Pixel coordinate grounding data:

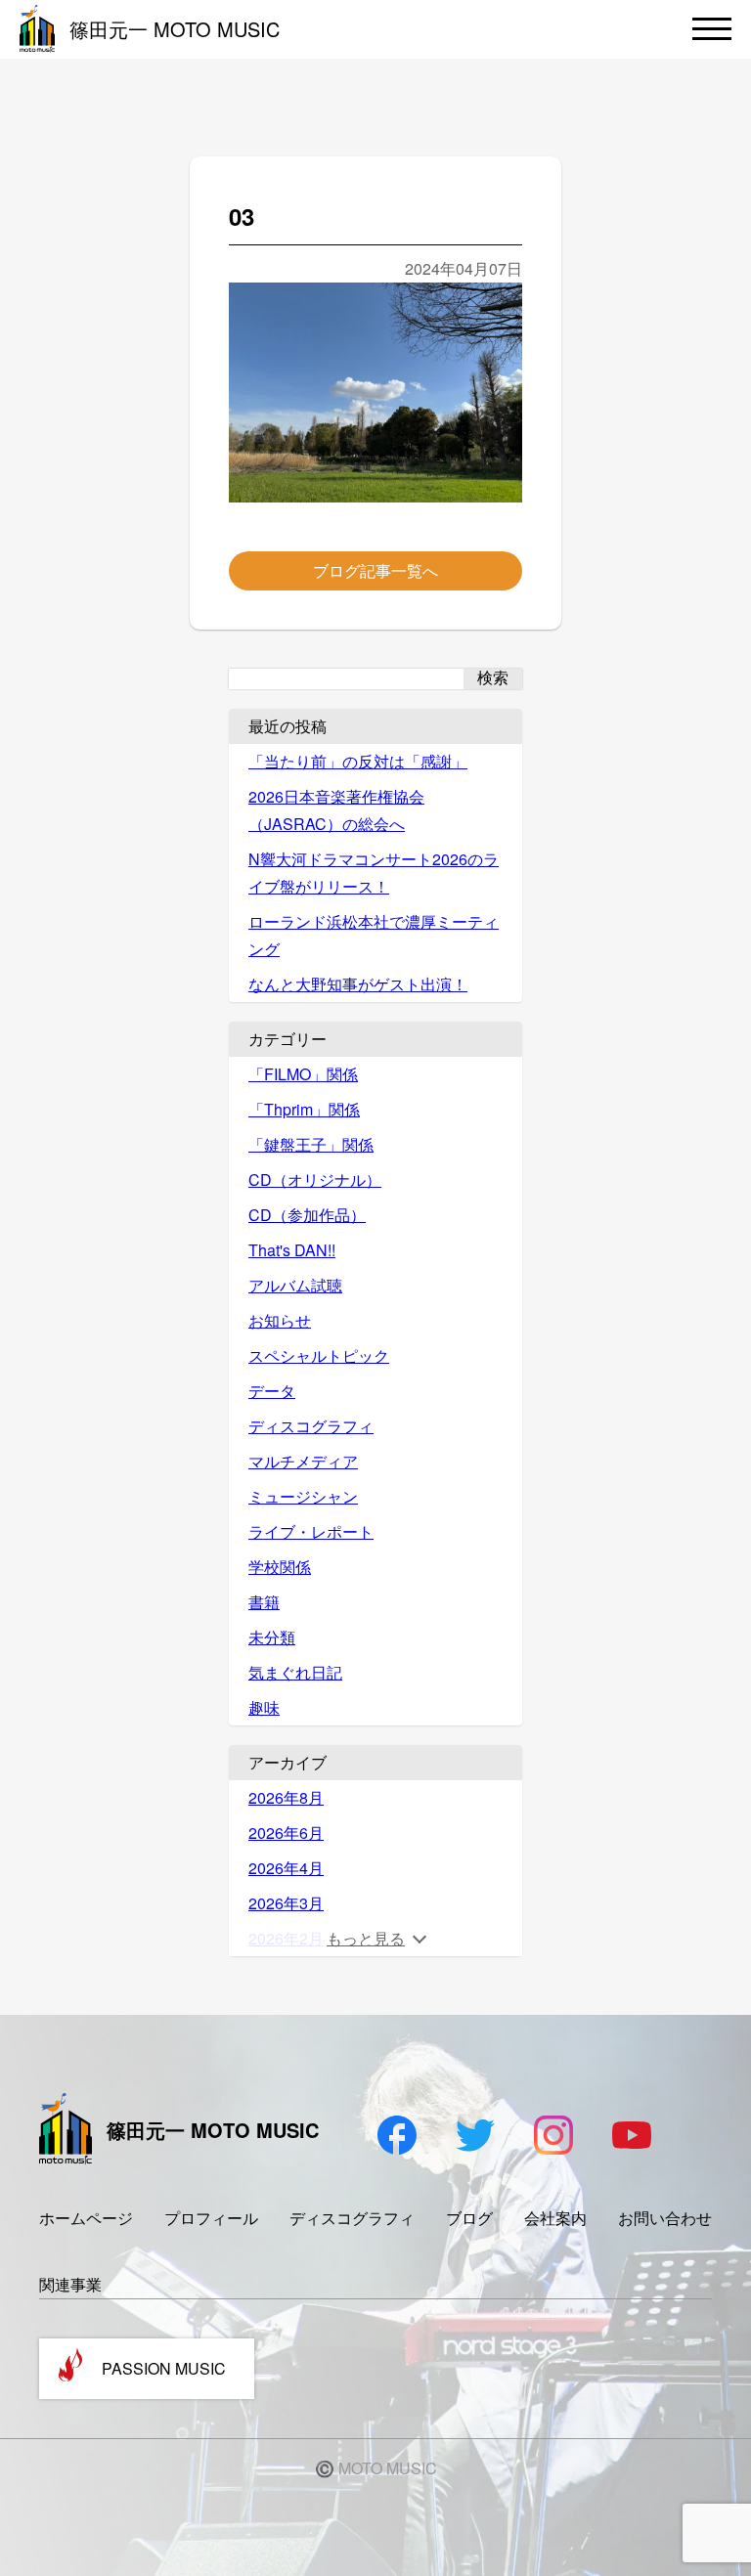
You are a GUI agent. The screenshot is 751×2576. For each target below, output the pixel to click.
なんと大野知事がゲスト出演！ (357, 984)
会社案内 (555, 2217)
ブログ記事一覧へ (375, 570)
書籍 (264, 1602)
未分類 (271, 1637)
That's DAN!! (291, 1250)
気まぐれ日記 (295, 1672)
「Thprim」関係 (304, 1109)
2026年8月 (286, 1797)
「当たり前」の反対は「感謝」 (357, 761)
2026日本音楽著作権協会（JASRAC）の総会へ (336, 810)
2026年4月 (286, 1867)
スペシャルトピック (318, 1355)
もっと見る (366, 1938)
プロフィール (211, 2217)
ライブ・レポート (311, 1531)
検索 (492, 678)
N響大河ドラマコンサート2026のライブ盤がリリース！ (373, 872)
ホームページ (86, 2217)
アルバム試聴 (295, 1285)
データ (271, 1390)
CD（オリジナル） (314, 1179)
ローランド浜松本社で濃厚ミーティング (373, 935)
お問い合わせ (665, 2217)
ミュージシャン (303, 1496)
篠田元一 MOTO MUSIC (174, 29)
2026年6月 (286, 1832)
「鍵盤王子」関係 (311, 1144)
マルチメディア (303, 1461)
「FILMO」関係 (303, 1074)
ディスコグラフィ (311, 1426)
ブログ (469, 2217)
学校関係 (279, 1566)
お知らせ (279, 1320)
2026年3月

*What is needed:* Give back the records above exactly, with no pictures.

*Written solution:*
You are a GUI agent. The screenshot is 751×2576. For each target below, output the pixel to click.
なんと大野知事がゲスト出演！ (357, 984)
会社案内 (555, 2217)
ブログ記事一覧へ (375, 570)
書籍 (264, 1602)
未分類 (271, 1637)
That's DAN!! (291, 1250)
気まぐれ日記 (295, 1672)
「Thprim」関係 (304, 1109)
2026年8月 (286, 1797)
「当たり前」の反対は「感謝」 (357, 761)
2026日本音楽著作権協会（JASRAC）の総会へ (336, 810)
2026年4月 (286, 1867)
スペシャルトピック (318, 1355)
もっと見る (366, 1938)
プロフィール (211, 2217)
ライブ・レポート (311, 1531)
検索 (492, 678)
N響大河ドラマコンサート2026のライブ盤がリリース！ (373, 872)
ホームページ (86, 2217)
アルバム試聴 (295, 1285)
データ (271, 1390)
CD（オリジナル） (314, 1179)
ローランド浜松本社で濃厚ミーティング (373, 935)
お問い合わせ (665, 2217)
ミュージシャン (303, 1496)
篠田元一 MOTO MUSIC (174, 29)
2026年6月 (286, 1832)
「鍵盤王子」関係 (311, 1144)
マルチメディア (303, 1461)
「FILMO」関係 (303, 1074)
ディスコグラフィ (311, 1426)
ブログ (469, 2217)
学校関係 (279, 1566)
お知らせ (279, 1320)
2026年3月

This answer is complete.